TO DO: These entries are to be retyped in full, word for word.

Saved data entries
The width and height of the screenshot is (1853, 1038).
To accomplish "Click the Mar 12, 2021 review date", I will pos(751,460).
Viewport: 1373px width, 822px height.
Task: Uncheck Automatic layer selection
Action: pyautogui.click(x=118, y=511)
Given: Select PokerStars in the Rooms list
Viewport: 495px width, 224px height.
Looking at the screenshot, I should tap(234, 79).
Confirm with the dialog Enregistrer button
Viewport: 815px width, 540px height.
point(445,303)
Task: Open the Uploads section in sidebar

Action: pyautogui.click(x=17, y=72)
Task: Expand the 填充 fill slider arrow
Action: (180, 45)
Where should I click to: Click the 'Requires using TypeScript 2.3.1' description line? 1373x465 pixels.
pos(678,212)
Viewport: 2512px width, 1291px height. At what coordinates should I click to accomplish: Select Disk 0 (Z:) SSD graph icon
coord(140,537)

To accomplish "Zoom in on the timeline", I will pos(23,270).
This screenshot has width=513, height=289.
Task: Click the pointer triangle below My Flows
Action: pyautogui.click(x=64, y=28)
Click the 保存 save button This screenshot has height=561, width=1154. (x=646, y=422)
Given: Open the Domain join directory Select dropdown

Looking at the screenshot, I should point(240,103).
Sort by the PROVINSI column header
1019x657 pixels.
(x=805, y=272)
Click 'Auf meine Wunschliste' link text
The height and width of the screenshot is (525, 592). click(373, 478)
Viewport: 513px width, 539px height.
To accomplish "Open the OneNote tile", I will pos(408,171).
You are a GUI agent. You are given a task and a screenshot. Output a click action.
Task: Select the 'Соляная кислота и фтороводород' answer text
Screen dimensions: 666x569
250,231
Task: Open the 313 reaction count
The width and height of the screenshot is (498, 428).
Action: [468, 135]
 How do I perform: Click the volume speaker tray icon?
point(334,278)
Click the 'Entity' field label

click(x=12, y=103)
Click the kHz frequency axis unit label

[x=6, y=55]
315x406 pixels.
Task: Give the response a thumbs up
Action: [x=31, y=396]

TASK ANSWER:
The width and height of the screenshot is (1853, 1038).
To accomplish "Click the Mar 12, 2021 review date", I will pos(751,460).
Viewport: 1373px width, 822px height.
Task: Uncheck Automatic layer selection
Action: pyautogui.click(x=118, y=511)
Given: Select PokerStars in the Rooms list
Viewport: 495px width, 224px height.
Looking at the screenshot, I should tap(234, 79).
Confirm with the dialog Enregistrer button
Viewport: 815px width, 540px height.
point(445,303)
Task: Open the Uploads section in sidebar

Action: pyautogui.click(x=17, y=72)
Task: Expand the 填充 fill slider arrow
Action: (180, 45)
Where should I click to: Click the 'Requires using TypeScript 2.3.1' description line? 1373x465 pixels.
pos(678,212)
Viewport: 2512px width, 1291px height. At what coordinates should I click to accomplish: Select Disk 0 (Z:) SSD graph icon
coord(140,537)

To accomplish "Zoom in on the timeline", I will pos(23,270).
This screenshot has width=513, height=289.
Task: Click the pointer triangle below My Flows
Action: pyautogui.click(x=64, y=28)
Click the 保存 save button This screenshot has height=561, width=1154. (x=646, y=422)
Given: Open the Domain join directory Select dropdown

Looking at the screenshot, I should point(240,103).
Sort by the PROVINSI column header
1019x657 pixels.
(x=805, y=272)
Click 'Auf meine Wunschliste' link text
The height and width of the screenshot is (525, 592). click(373, 478)
Viewport: 513px width, 539px height.
To accomplish "Open the OneNote tile", I will pos(408,171).
You are a GUI agent. You are given a task and a screenshot. Output a click action.
Task: Select the 'Соляная кислота и фтороводород' answer text
Screen dimensions: 666x569
250,231
Task: Open the 313 reaction count
The width and height of the screenshot is (498, 428).
Action: [468, 135]
 How do I perform: Click the volume speaker tray icon?
point(334,278)
Click the 'Entity' field label

click(x=12, y=103)
Click the kHz frequency axis unit label

[x=6, y=55]
315x406 pixels.
Task: Give the response a thumbs up
Action: [x=31, y=396]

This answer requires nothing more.